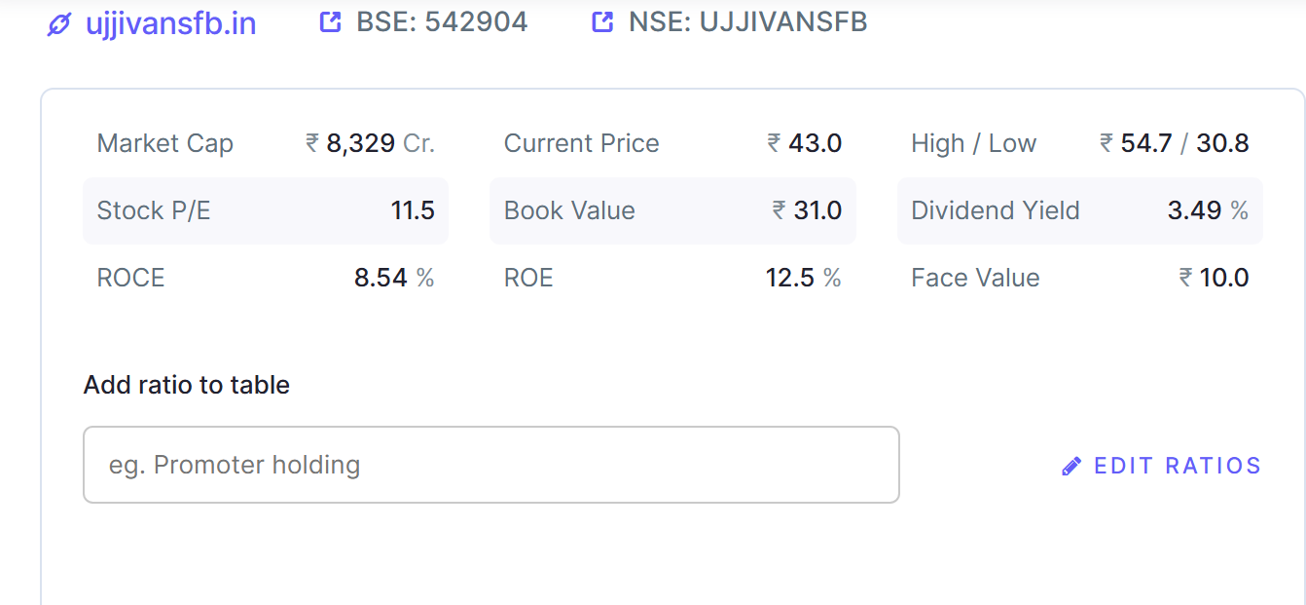1306x605 pixels.
Task: Click the external link icon before BSE
Action: (331, 22)
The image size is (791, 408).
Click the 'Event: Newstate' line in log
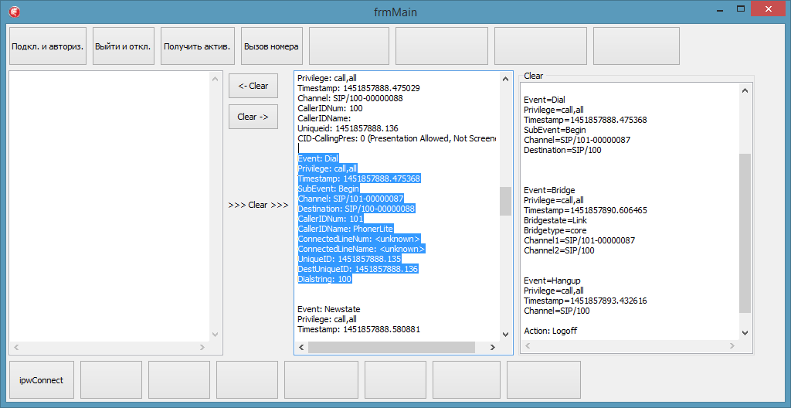tap(329, 309)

────────────────────

§ **Exercise brief**: Write out an exact reproduction of the lines from the line that holds "The image size is (791, 408)." to the bottom of the listing above, both ends included. Exclude pictures.

§ **Answer space**:
The image size is (791, 408).
Click the 'Event: Newstate' line in log
tap(329, 309)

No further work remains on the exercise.